#### Required work:
Copy out, word for word, the entries from the line containing "coordinates (162, 228)." through the line containing "This screenshot has width=900, height=572.", including both of those lines.

#### Exercise data:
-- -- --
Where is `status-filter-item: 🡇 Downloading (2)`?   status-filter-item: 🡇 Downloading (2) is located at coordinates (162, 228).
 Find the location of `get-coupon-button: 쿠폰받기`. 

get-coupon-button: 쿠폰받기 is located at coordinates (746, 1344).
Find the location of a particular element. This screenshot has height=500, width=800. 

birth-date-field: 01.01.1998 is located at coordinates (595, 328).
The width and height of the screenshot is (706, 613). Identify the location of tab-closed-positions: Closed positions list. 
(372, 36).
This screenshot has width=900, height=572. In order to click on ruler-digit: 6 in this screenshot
-- -- --
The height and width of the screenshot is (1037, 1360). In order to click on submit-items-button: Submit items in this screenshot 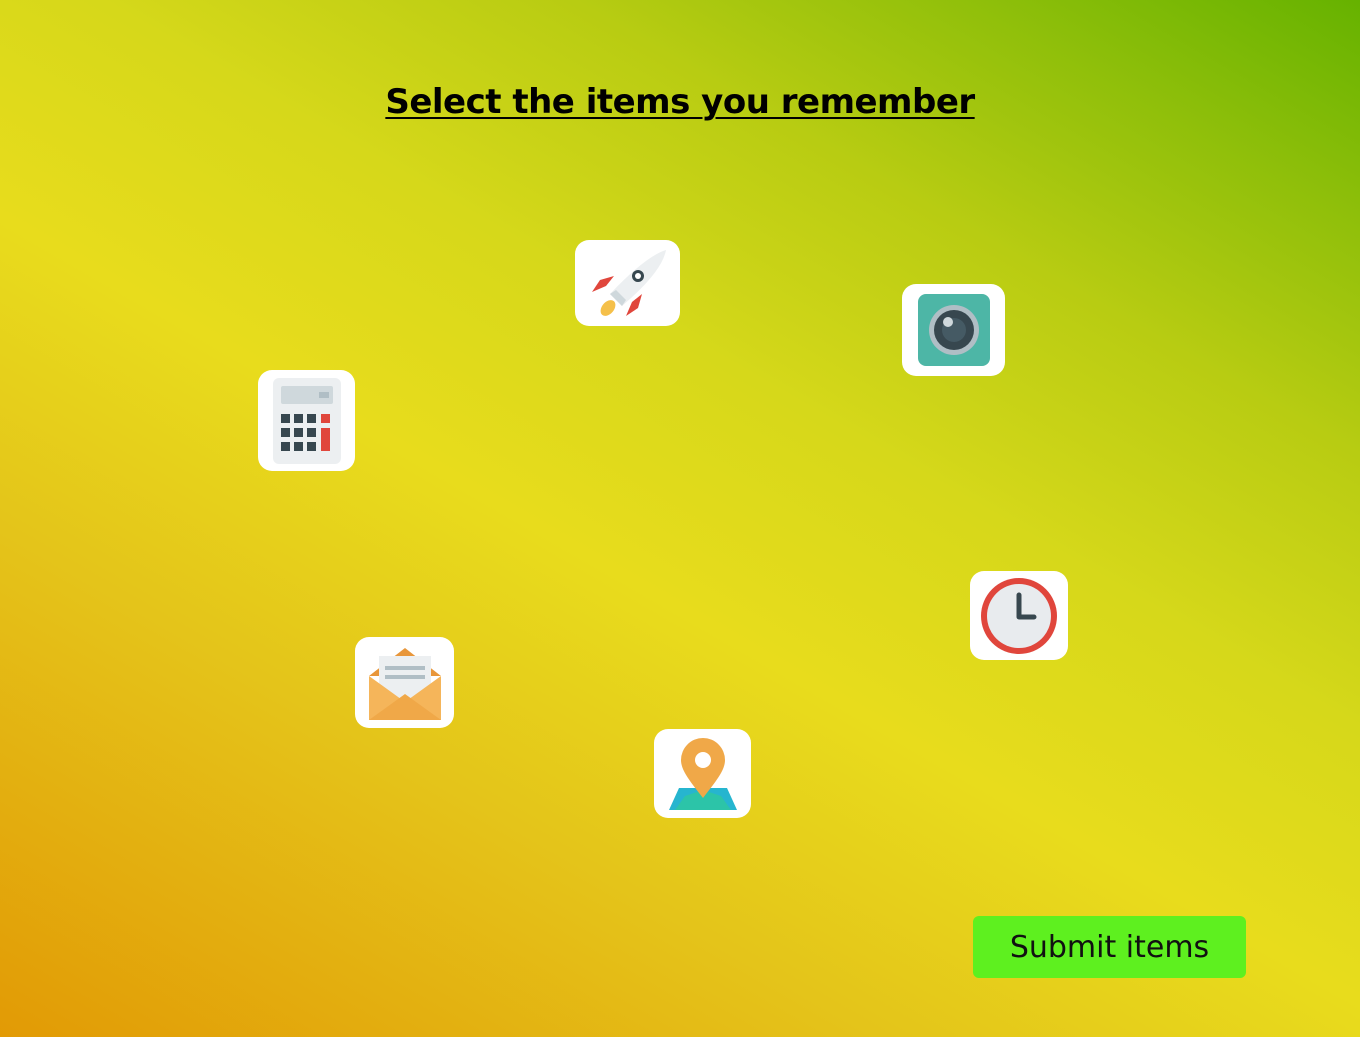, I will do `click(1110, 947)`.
-- -- --
#### Response to the task:
Where is `status-filter-item: 🡇 Downloading (2)`?   status-filter-item: 🡇 Downloading (2) is located at coordinates (162, 228).
 Find the location of `get-coupon-button: 쿠폰받기`. 

get-coupon-button: 쿠폰받기 is located at coordinates (746, 1344).
Find the location of a particular element. This screenshot has height=500, width=800. 

birth-date-field: 01.01.1998 is located at coordinates (595, 328).
The width and height of the screenshot is (706, 613). Identify the location of tab-closed-positions: Closed positions list. 
(372, 36).
This screenshot has width=900, height=572. In order to click on ruler-digit: 6 in this screenshot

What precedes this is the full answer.